Luck [U.S. Pat. No. 2,256,619] and Busignies [U.S. Pat. No. 2,282,030] both proposed various superpositions of loop and dipoles antennas. Additionally, Kandoian proposed an “electric-magnetic antenna” that could operate over relatively narrow bandwidths [U.S. Pat. No. 2,465,379]. Kandoian further addressed the performance of his electric-magnetic antenna system elsewhere [Kandoian, “Three New Antenna Types and Their Applications,” Proc. IRE, February 1946, pp. 70W–75W].

Kibler proposed a similar antenna system [U.S. Pat. No. 2,460,260]. Since that time a great many inventors have proposed to superimpose electric and magnetic antenna elements. These superpositions have achieved antenna loading, directionality, polarization diversity, and other goals. None of this prior art addresses the challenging problem of creating an antenna system that can create a quadrature field configuration over a broadband range of frequencies.
··········
**EXERCISE TASK 1:** According to the antenna patent passage, what goals have superpositions of electric and magnetic antenna elements achieved?
**EXERCISE TASK 2:** Carry on the antenna patent passage, picking up after its last sentence.
The records have nothing to do with the antenna patent passage.

**PROVIDED DATA:**
··········
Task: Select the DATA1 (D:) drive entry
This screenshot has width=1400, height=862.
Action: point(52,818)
··········
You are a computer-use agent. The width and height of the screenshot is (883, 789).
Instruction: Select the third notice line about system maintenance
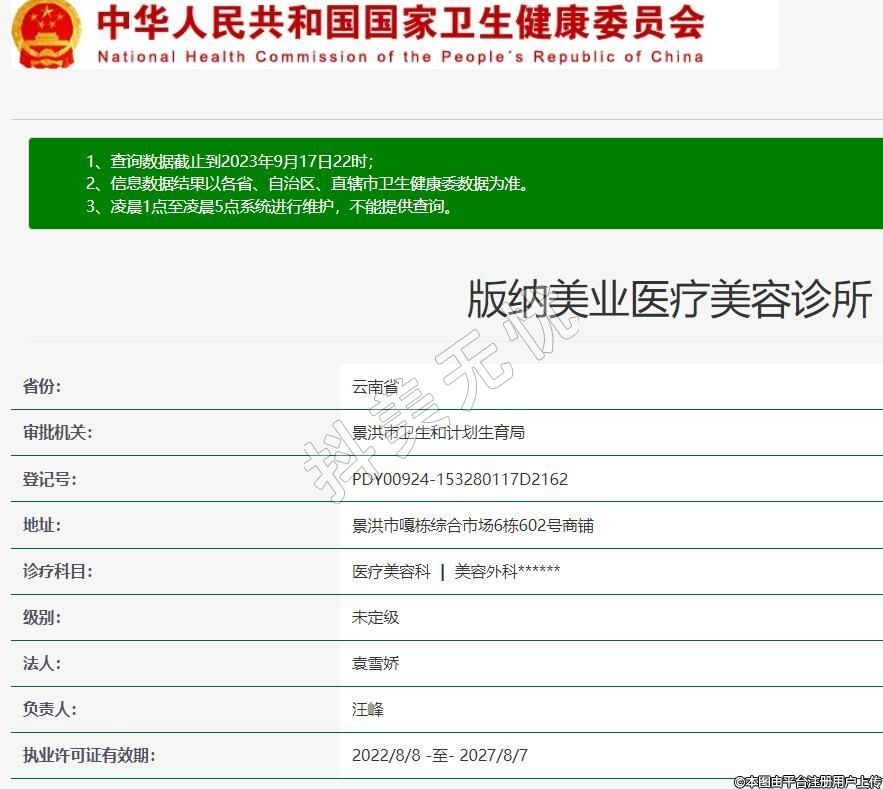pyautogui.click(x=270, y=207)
··········
**EXERCISE ANSWER 1:** They have achieved antenna loading, directionality, polarization diversity, and other goals.

**EXERCISE ANSWER 2:**
In view of the foregoing, there is a need for a compact planar broadband loop antenna that can provide an omni-direction horizontally polarized signal. Similarly, there is a need for a compact, readily manufactured planar electric broadband antenna. There is a further need for smaller, more efficient broadband antennas than are currently available with electric only or magnetic only small element antennas. There is also a need for an antenna with minimal stored reactive energy and thus maximal bandwidth. There is a further need for an antenna with minimal reactive energy and thus minimal undesired coupling with a surrounding environment within which the antenna is embedded.

SUMMARY OF THE INVENTION

Accordingly, an object of the present invention is to provide a compact broadband electric dipole antenna. Also, it is an object of the present invention to provide a compact planar broadband loop antenna that can yield an omni-directional horizontally polarized signal. It is a further object of the present invention to describe a smaller, more efficient broadband antenna than those currently available with electric only or magnetic only small element antennas. Yet another object of the present invention is to provide an antenna with minimal stored reactive energy and thus maximal bandwidth. An additional object of the present invention is to provide an antenna with minimal reactive energy and thus minimal undesired coupling with a surrounding environment within which the antenna is embedded. These objects and more are met by the present invention: a Broadband Electric-Magnetic Antenna Apparatus and System.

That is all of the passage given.